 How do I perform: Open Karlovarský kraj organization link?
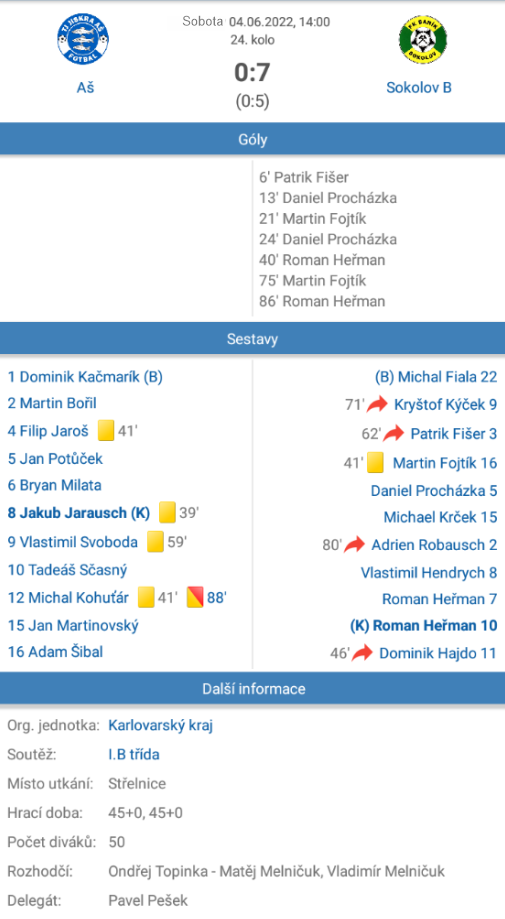click(x=161, y=726)
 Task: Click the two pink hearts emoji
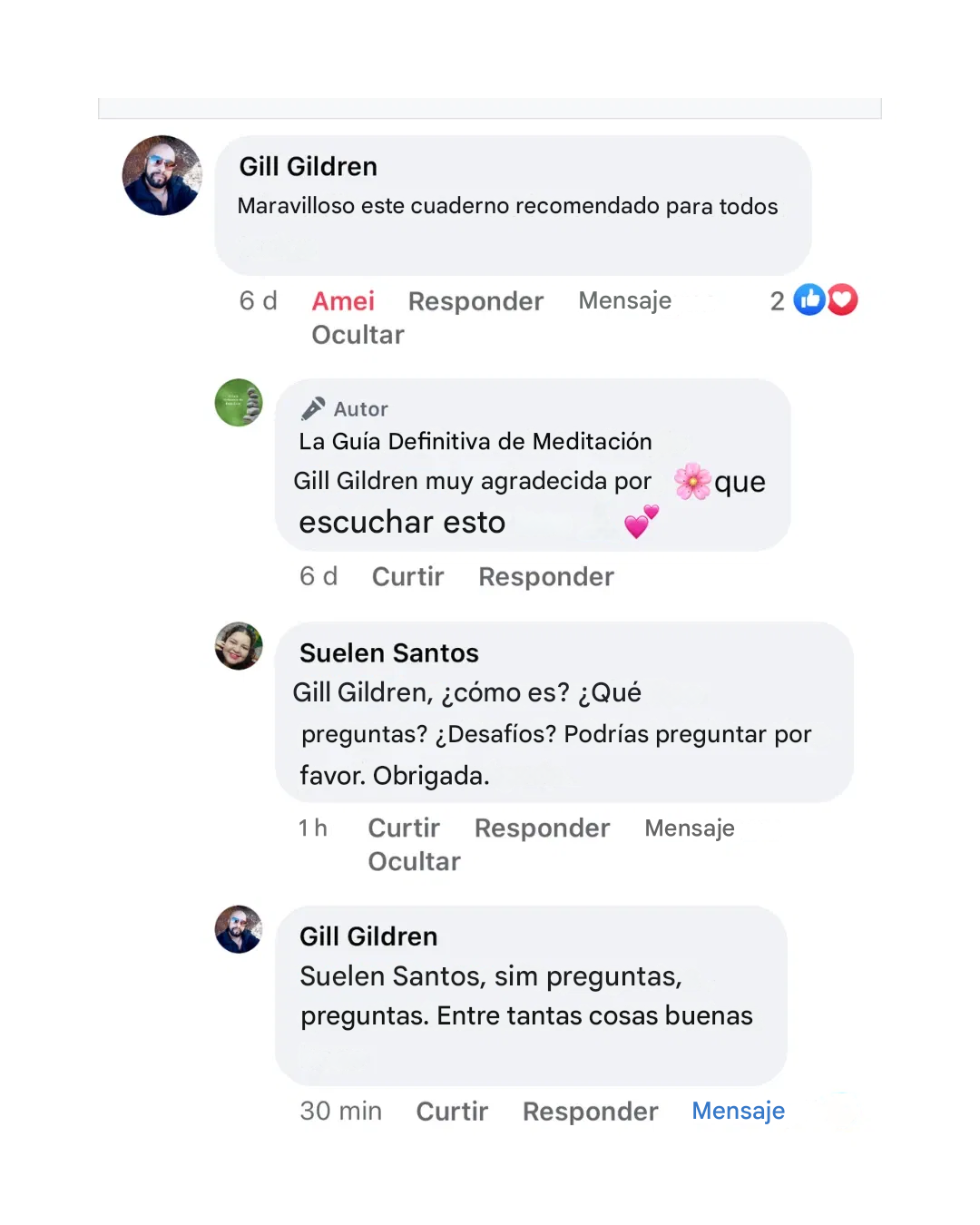[642, 522]
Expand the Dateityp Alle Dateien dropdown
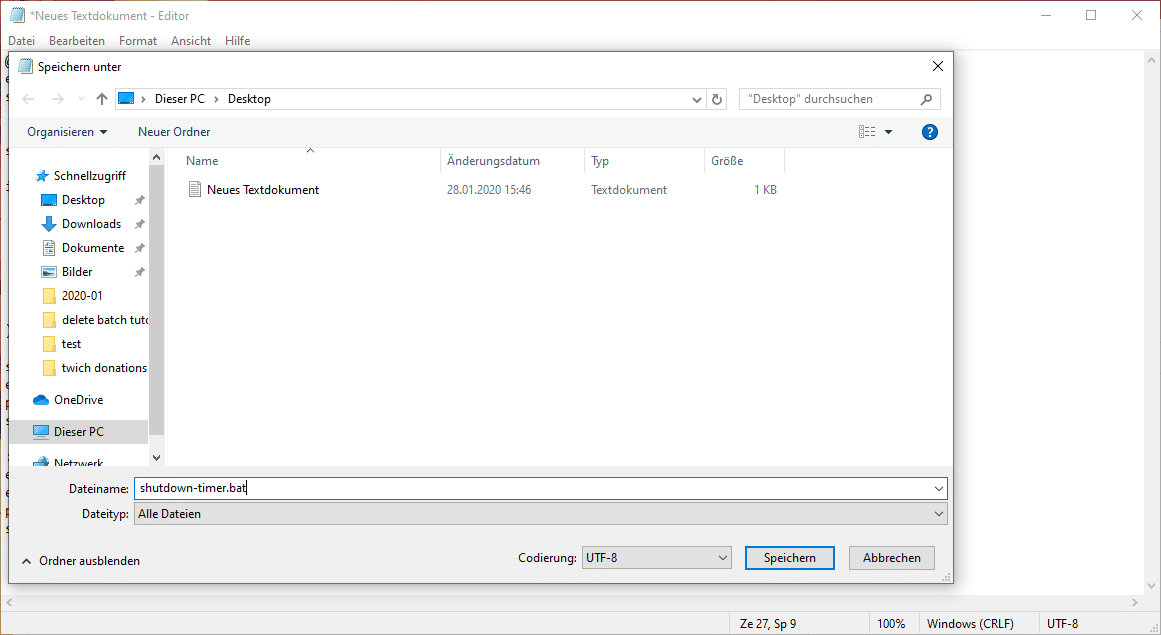This screenshot has width=1161, height=635. (540, 514)
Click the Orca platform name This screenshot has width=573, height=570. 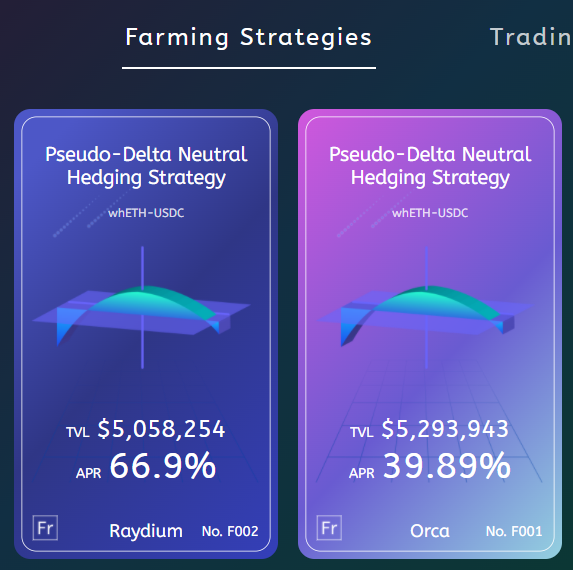click(430, 531)

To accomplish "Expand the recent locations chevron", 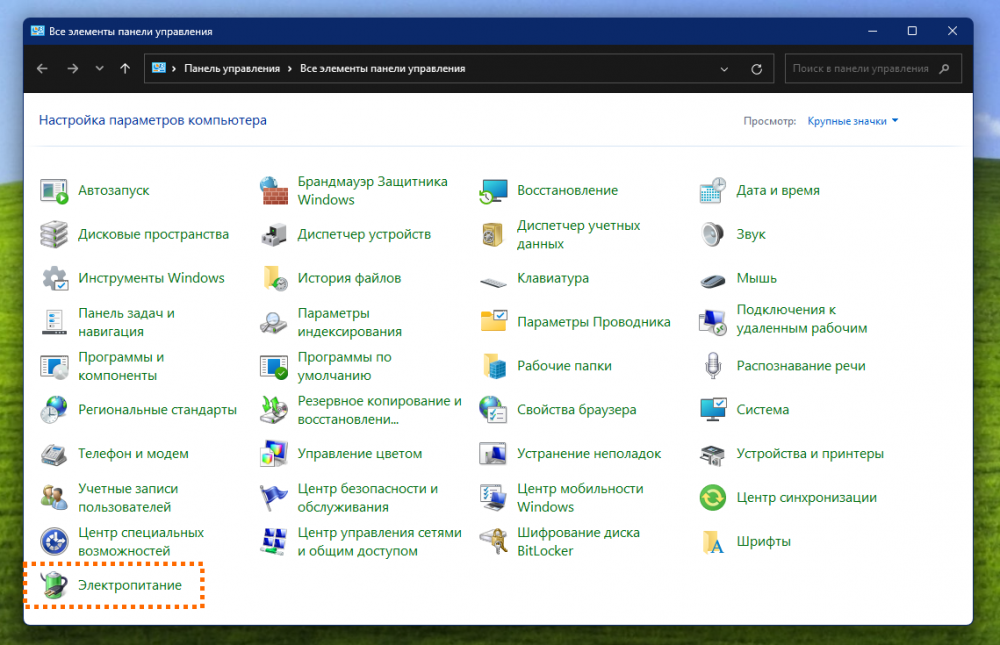I will (99, 69).
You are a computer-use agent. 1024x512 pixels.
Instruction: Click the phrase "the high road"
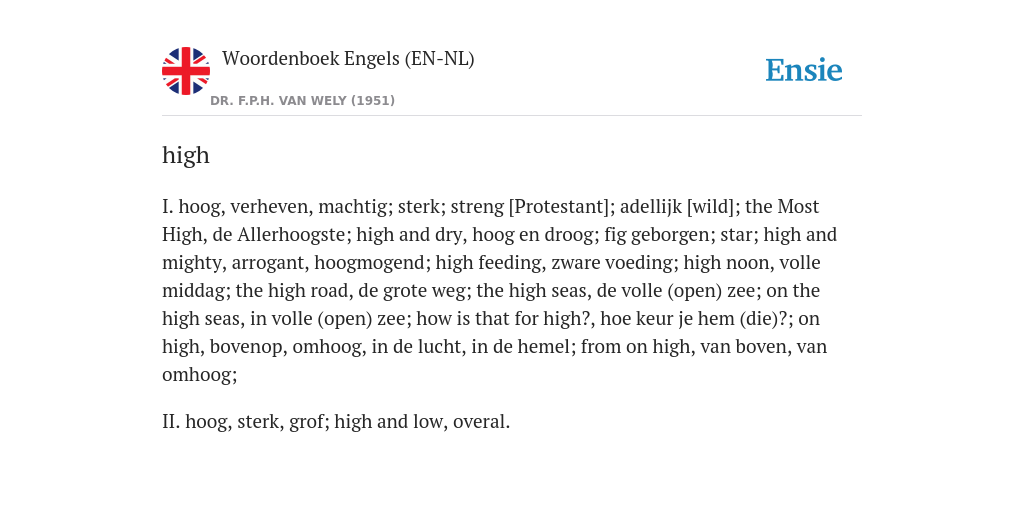coord(291,291)
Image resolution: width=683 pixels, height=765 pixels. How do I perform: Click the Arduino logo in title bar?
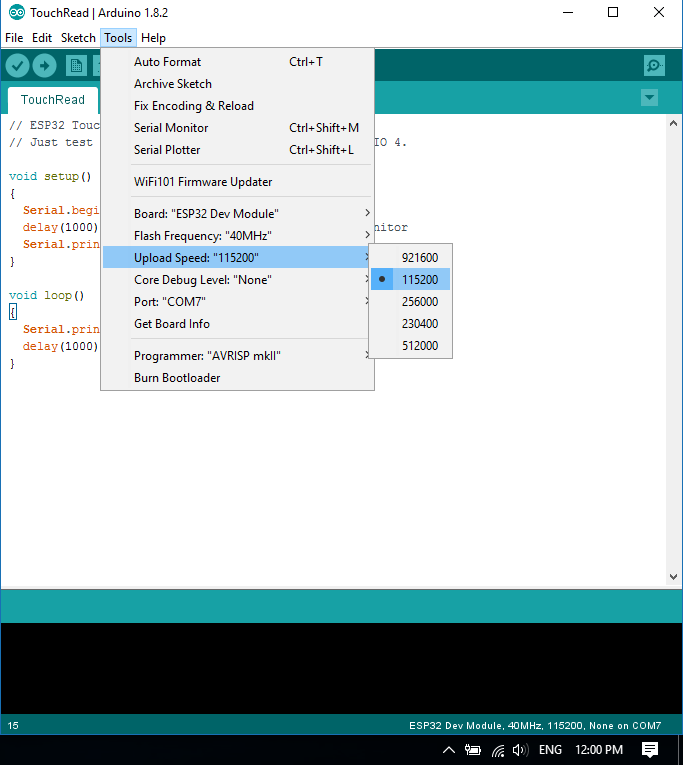[16, 12]
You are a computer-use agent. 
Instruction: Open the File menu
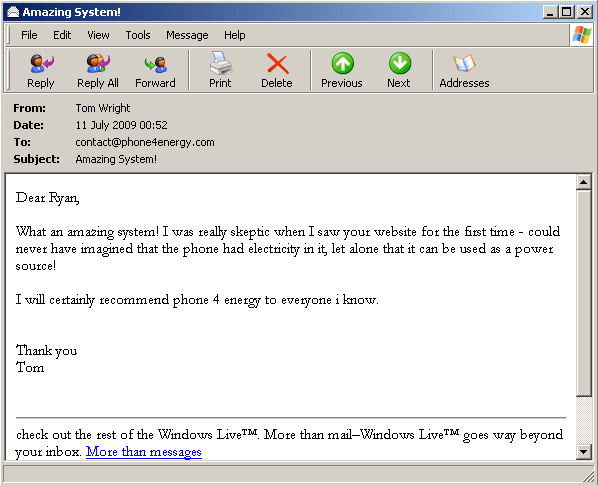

> _Problem to work on_:
Extract the lines above, starting with the line containing "You are a computer-use agent. 1024x512" and running through the last line, both ends included. Leave the pictures out of your answer.

> _Final result_:
You are a computer-use agent. 1024x512 pixels.
Instruction: Click the phrase "the high road"
coord(291,291)
Image resolution: width=683 pixels, height=765 pixels. How do I perform: Click the Arduino logo in title bar?
[16, 12]
You are a computer-use agent. 
Instruction: Open the File menu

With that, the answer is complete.